Tir, si muovono i prefetti
ROMA — Il premier Mario Monti ieri ha parlato da Bruxelles: «Vogliamo riformare l’Italia nella comprensione e nel rispetto delle categorie, ma facendo rispettare le leggi». E a Roma il ministro dell’Interno Anna Maria Cancellieri aveva già provveduto a inviare una lettera a tutti i prefetti d’Italia per invitarli a sedare la rivolta degli autotrasportatori.
Pugno di ferro in guanto di velluto. Il ministro Cancellieri si è rivolta ai prefetti invitandoli a esperire tutte le strade del dialogo, ma poi non ha esitato: «Dovete interporre ogni azione volta a evitare che dalle manifestazioni in atto derivino interruzioni nei servizi di pubblica utilità o che vengano ostacolati gli accessi a punti strategici quali porti, aeroporti, caselli autostradali».

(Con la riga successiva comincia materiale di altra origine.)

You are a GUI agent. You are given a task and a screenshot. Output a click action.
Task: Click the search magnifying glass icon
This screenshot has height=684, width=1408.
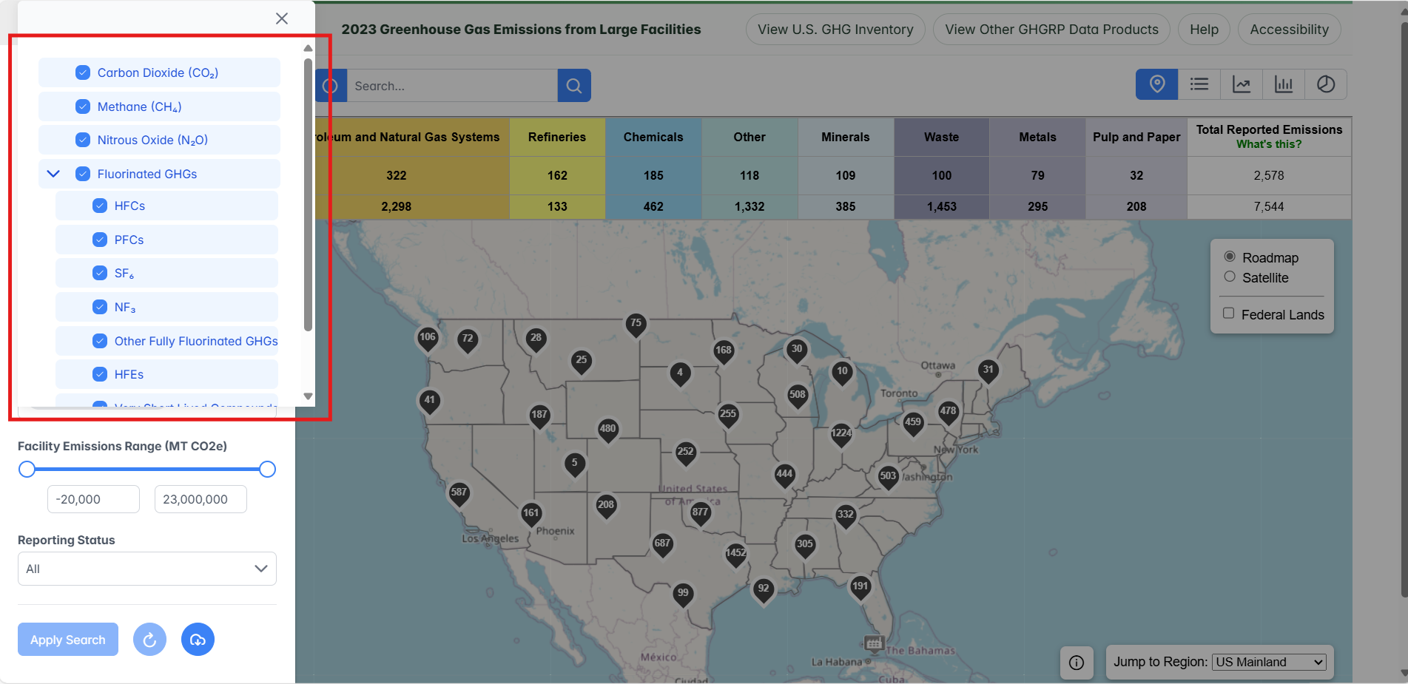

I prefetti possono mettere in atto ogni azione: il ministro Cancellieri, parlando in Senato, ha indicato come esempio di intervento l’ordinanza emessa dal prefetto di Roma, Giuseppe Pecoraro. Ma nella sua lettera non era escluso alcun tipo di provvedimento, compresa la precettazione.
La strategia per contrastare il blocco dei Tir, il premier e il ministro dell’Interno l’hanno studiata in stretto contatto. E Monti, premettendo che «il diritto di sciopero è garantito dalla Costituzione», non ha mostrato dubbi: «La legalità si può e si deve esigere». Per questo Monti è pronto a usare armi anche europee per rimuovere i blocchi, a cominciare da quelle messe a punto per assicurare la libera circolazione delle merci nel continente.

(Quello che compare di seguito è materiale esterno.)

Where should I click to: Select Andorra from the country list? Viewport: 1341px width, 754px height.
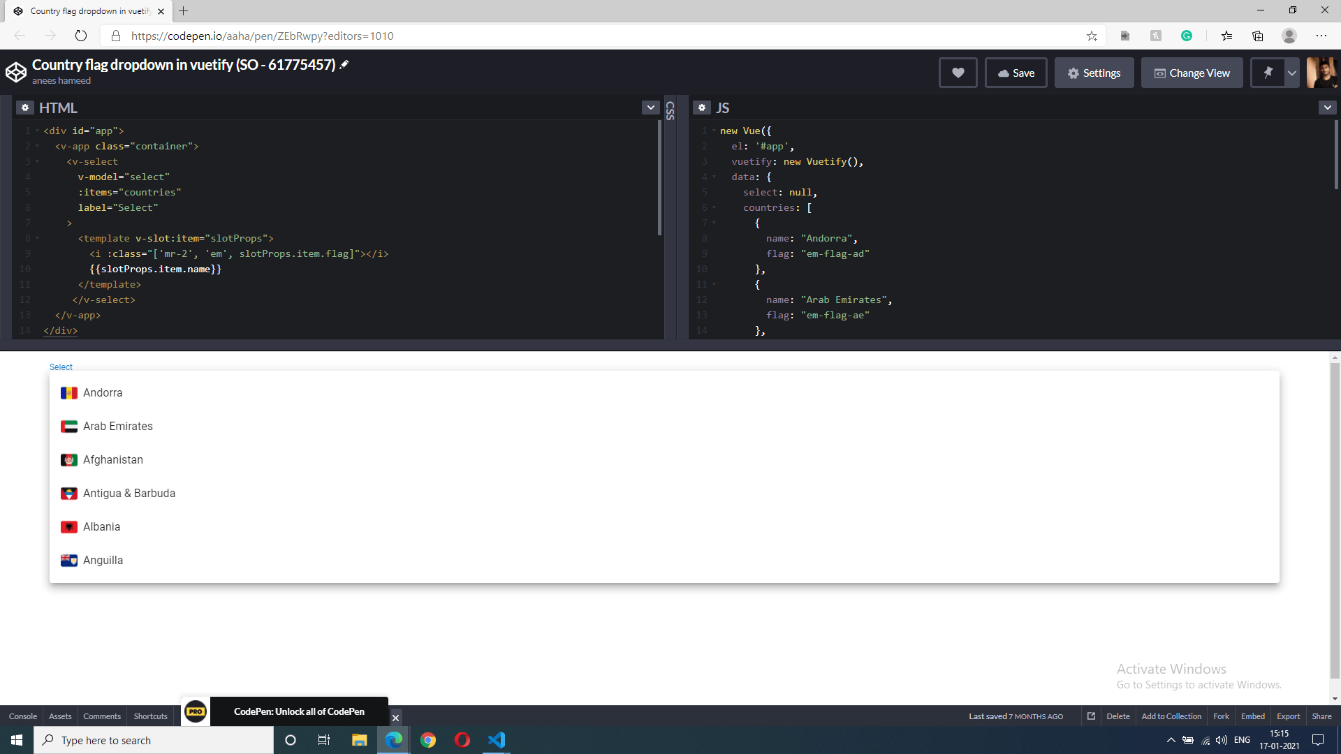pos(103,392)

Una richiesta in tal senso ieri è arrivata anche dal vicepresidente della Commissione europea Antonio Tajani, e il premier, parlando a Bruxelles, si è inoltrato nei dettagli. Monti ha fatto riferimento al «Regolamento delle fragole» della Ue che venne varato nel 1998 per impedire ai contadini francesi di continuare a rovesciare per strada i carichi di fragole in arrivo con i camion dalla Spagna. Un regolamento che prevede la comunicazione immediata del governo alla Commissione e agli altri Stati membri dei blocchi stradali (cosa che è già stata fatta) cui segue l’ingiunzione di Bruxelles a prendere le «misure necessarie e proporzionali» per assicurare la circolazione, con la possibilità di arrivare alla condanna in Corte di giustizia dello Stato per inazione e anche l’ipotesi, almeno teorica, di rivalsa dei danni subiti dalle imprese e dai cittadini.

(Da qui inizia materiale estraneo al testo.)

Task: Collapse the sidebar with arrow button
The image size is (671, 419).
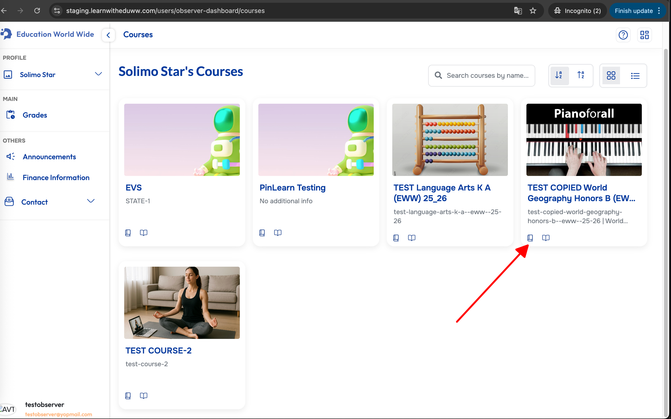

Il ministro per lo Sviluppo, Corrado Passera, spiega: «L’11 gennaio con i sindacati dell’autotrasporto abbiamo trovato soluzioni su tutti i punti aperti. Poi micropercentuali di questo mondo hanno adottato forme di violenza inaccettabili».
Pugno di ferro in guanto di velluto. Dal Parlamento, però, ieri sono arrivate pressioni e richieste di interventi anche più incisivi. Dal segretario del Pdl Angelino Alfano, la voce più forte: «Il governo doveva intervenire anche prima che venisse bloccata l’Italia».
Dal Pd, insieme a voci di conciliazione («ascoltiamo la parte sana della protesta», Giuseppe Lumia), si levavano quelle dei senatori Ecodem Roberto Della Seta e Francesco Ferrante che invocavano la precettazione: «Lo sciopero dei Tir ha oltrepassato la soglia della protesta per trasformarsi in ricatto e prevaricazione».
La Lega non ha usato mezzi termini, per bocca del senatore Piergiorgio Stiffoni: «Le proteste che hanno messo in ginocchio la Sicilia e si sono estese al resto del Paese hanno lanciato un segnale forte e chiaro: il popolo non sostiene questo governo». Stasera alle sette è previsto l’atteso vertice a Palazzo Chigi fra il premier Monti e il governatore siciliano Raffaele Lombardo, un incontro fissato quando nell’isola è esplosa la rivolta dei forconi».